Ella levantó la cabeza. Y esos ojos verdes, brillantes por las lágrimas y encendidos por la rabia, me atravesaron como una descarga. No entendía cómo podía verse tan frágil y tan feroz al mismo tiempo.
—¿Quién eres? —preguntó, con la voz rota—. ¿De dónde conoces a mi padre? ¿Eres otro de esos empresarios italianos que ni siquiera sé quiénes son?
Respiré hondo antes de responder. No podía permitirme dudar.
—Soy Alessandro Mancini. No soy empresario, si eso te tranquiliza. Era la mano derecha de tu padre en la empresa.
La palabra empresa cayó como una piedra entre nosotros. Ella retrocedió un paso, como si esa sola sílaba fuera una amenaza.
—No quiero saber nada de esa empresa —dijo, dejando escapar toda la rabia que contenía.
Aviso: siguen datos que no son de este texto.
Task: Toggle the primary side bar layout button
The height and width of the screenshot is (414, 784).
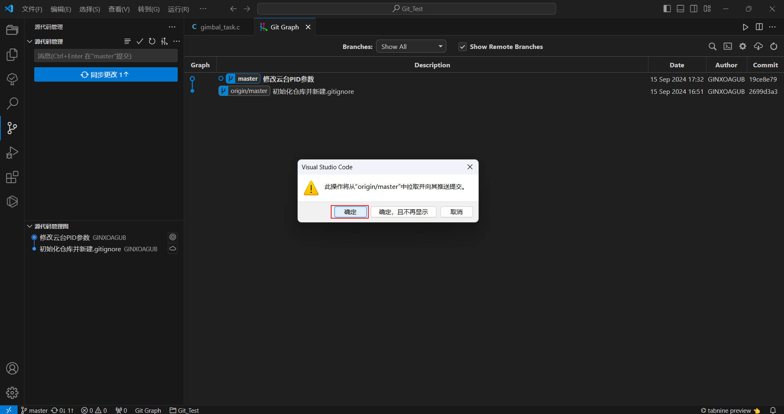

Intentó alejarse, pero la sujeté del brazo. Su piel estaba fría por la lluvia que empezaba a caer.
—Tu padre me habló mucho de ti —dije, cuidando mi tono—. Dijo que eras valiente, inteligente, alegre… pero ahora solo veo a una mujer consumida por la ira.
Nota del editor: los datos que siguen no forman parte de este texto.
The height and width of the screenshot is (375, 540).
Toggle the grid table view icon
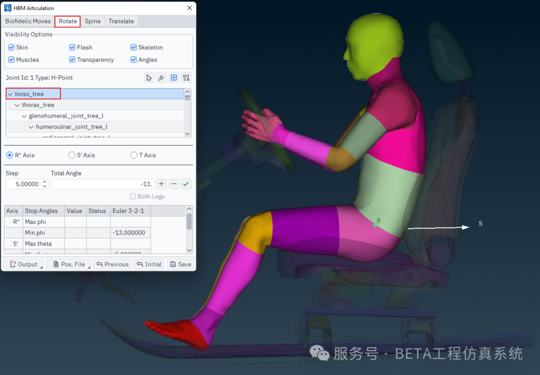click(x=174, y=78)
No la juzgaba. La provocaba. Porque a veces el dolor paraliza, y necesitaba que reaccionara.
Pero cuando sus ojos verdes se encendieron aún más, entendí que quizá había empujado demasiado fuerte.
—¡Tú no me conoces! —gritó, liberándose de mi agarre—. ¿Tienes idea de cómo me siento? ¡Mataron a mis padres, por si no te has enterado!
Se alejó corriendo. Y yo me quedé mirándola, sabiendo que la había empujado al límite.
La seguí. No porque fuera mi obligación, sino porque algo dentro de mí —algo que no sabía nombrar— me impidió dejarla sola.
La encontré junto a un pequeño lago, abrazándose a sí misma, con esos ojos verdes perdidos en el agua como si buscaran respuestas que nadie podía darle.
Me senté a su lado sin pedir permiso.
—Valentina —dije finalmente, con voz más baja—. Sé exactamente cómo te sientes. Y por eso estoy aquí. Tu padre me pidió que, si algo le ocurría, fuera yo quien te cuidara… y te ayudara a adaptarte a lo que está por venir.
Ella giró apenas la cabeza. Sus ojos verdes seguían húmedos, pero había una fuerza que empezaba a asomarse detrás del dolor.
—Tú no eres mi padre —susurró.
—Lo sé —respondí, mirando el lago—. Pero a partir de hoy tu vida no será la misma. Vas a necesitarme, aunque ahora no lo creas.
Y supe —con una certeza que no quería admitir— que era verdad.
Ese fue el instante en que entendí que nada sería igual para ninguno de los dos.